Seat Belt Safety

  • New report by Direct Line and The Parliamentary Advisory Council for Transport Safety (PACTS) reveals an apparent rise in the number of people killed not wearing a seat belt
  • Fresh insight from Police Forensic Collision Investigators highlights grave situation as almost a third (31 per cent) of those who died in vehicles in road collisions were unbelted
  • Time for new road safety penalty as number of unbelted deaths has increased with 261 people killed in 2018 
  • An overwhelming 72 per cent of the British public back the introduction of penalty points for those caught not wearing a seat belt

New research from Direct Line Car Insurance reveals almost a third (31 per cent) of those who died in vehicles on Britain’s roads in 2018 were not wearing a seat belt.

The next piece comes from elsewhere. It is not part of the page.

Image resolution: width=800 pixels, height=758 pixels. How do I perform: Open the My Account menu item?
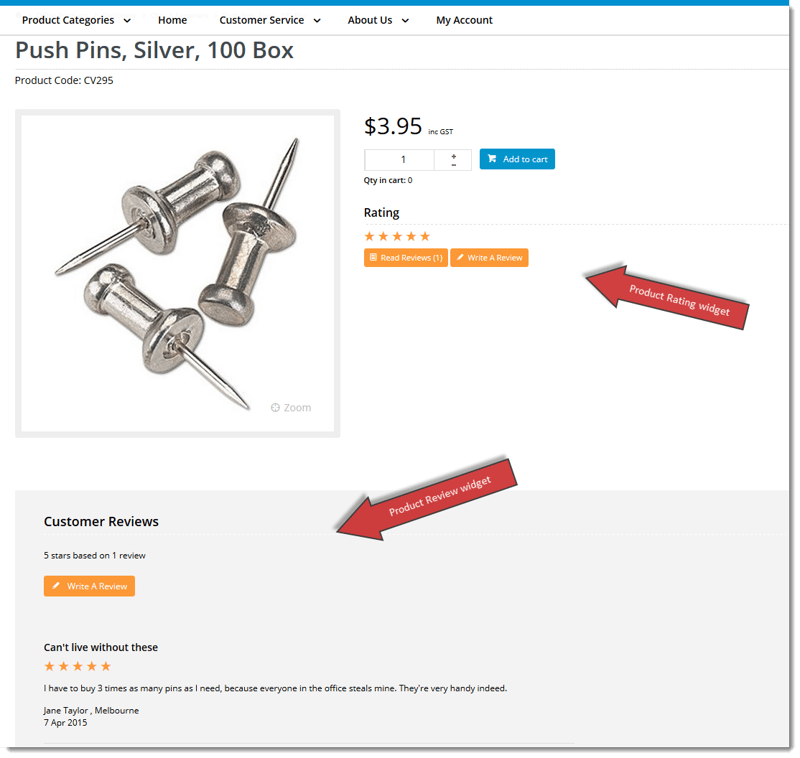[464, 20]
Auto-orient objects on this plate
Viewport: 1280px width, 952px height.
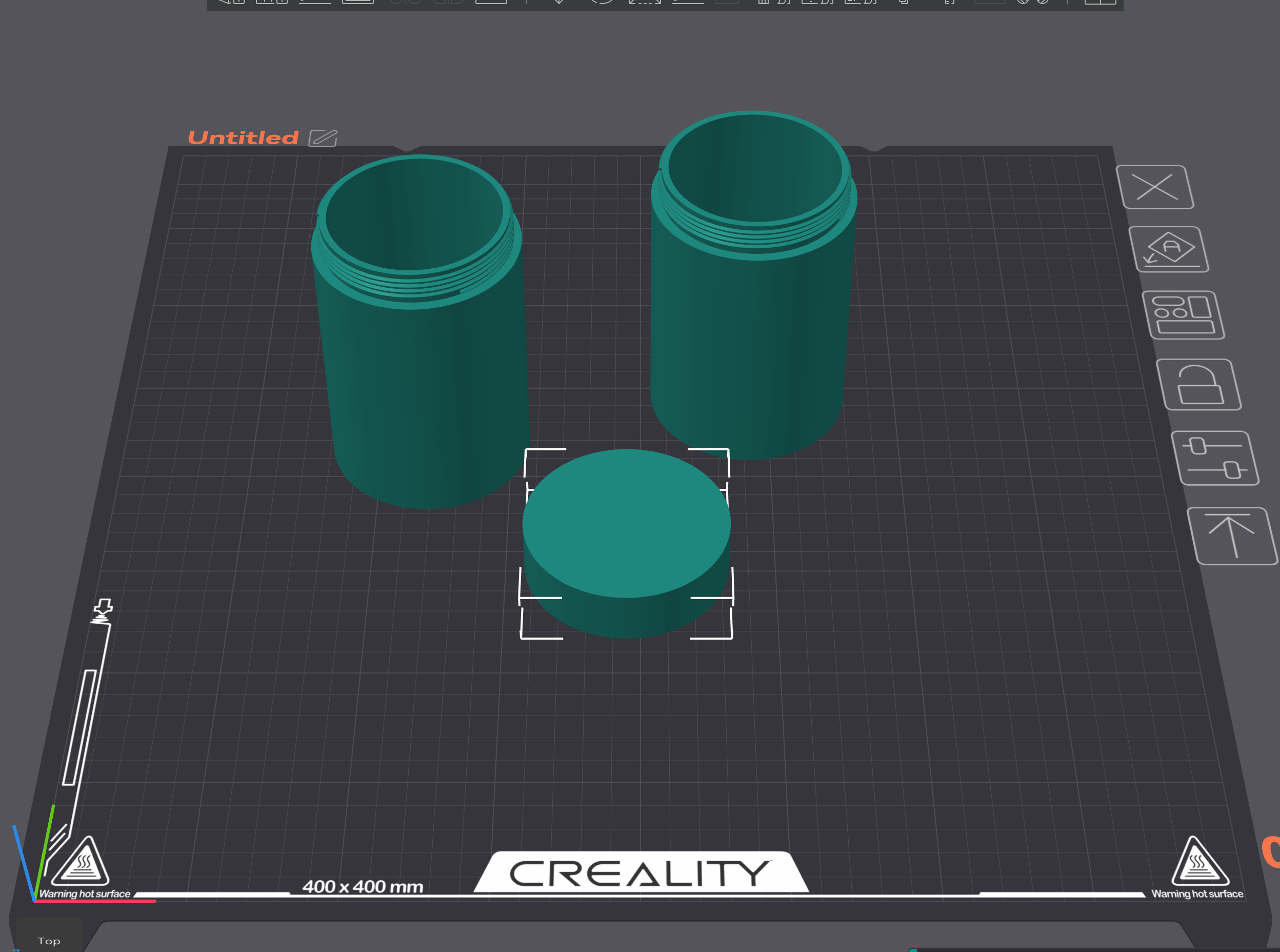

The results were obtained from specialist Police Forensic Collision Investigators (PFCIs) by using the Freedom of Information Act. The analysis presents an alarming picture suggesting the number of fatalities could be higher than official figures (26% in 2018), published by the Department for Transport. PFCI data shows an apparent increase in unbelted deaths from 25% in 2016 to 31% in 2018.

Building on research published last year which analysed Stats19 data2, Direct Line Group commissioned PACTS to conduct new research to better understand the scale of the problem. ‘Seat Belts: Time for Action’, is based on over 1000 records obtained from PFCIs and includes recent data showing that the level of death is even greater than official figures published by DfT, with 261 deaths1 in Great Britain where a seat belt was not worn in 2018 alone.

Based on Freedom of Information requests, data provided by 50 per cent of police forces reveals:

  • Almost a third (31 per cent) of those who died in vehicles on Britain’s roads in 2018 were not wearing a seat belt compared to 26% recorded by Stats19
  • Seat belt status was known in 85% of fatalities where PFCI data was available compared to around 50% in Stats19
  • As practices vary between police forces, causes of crashes and injury are not routinely published or used to prevent further deaths and serious injury
  • There isn’t a consistent way of recording PFCI results as some reports are recorded digitally and some are paper records
  • A user-friendly searchable database would be a significant development for road safety analysis

261 deaths in GB

where no seat belt was worn

PFCI data differs to Stats19 because it is recorded by highly trained police officers and police staff specialising in fatal and serious injury collision investigation who are given more time to complete their reports, meeting a higher standard of evidence which is recognised by the courts.

In contrast, Stats19 data is usually collected by response officers at the scene, by phone or online with some data based on reports by the public at a Police station, and is generally filled out before the end of a shift. And while Stats19 data records road injury collisions in Great Britain, PFCI data also includes data from Northern Ireland.

In England, Scotland and Wales the current penalty for not wearing a seat belt, if issued a Fixed Penalty Notice, is £100, just twenty per cent of the average weekly wage in the UK, with a maximum penalty of £500 (if taken to court) only just exceeding the average weekly wage. However, penalty points were introduced for seat belt non-use in Northern Ireland in 2007 where drivers can receive points for not wearing a seat belt themselves or carrying an unbelted passenger who is under the age of 14. This has contributed to an increase in wearing rates.

Gus Park, Managing Director of Motor Insurance at Direct Line, said: “Building on our previous research we have discovered an even larger number of people have died unbelted on our roads. It would appear the more we look at seat belt wearing rates, the more concerning the picture is.

“This reinforces our view there is a need to drive up seat belt wearing rates to enhance road safety and ultimately prevent unnecessary deaths. The introduction of three penalty points has made an impact in Northern Ireland. It is time to consider doing the same for England, Scotland and Wales.”

The British public overwhelmingly support the introduction of penalty points for those found not to be wearing a seat belt when driving, with more than seven in ten (72 per cent) backing a change to the law.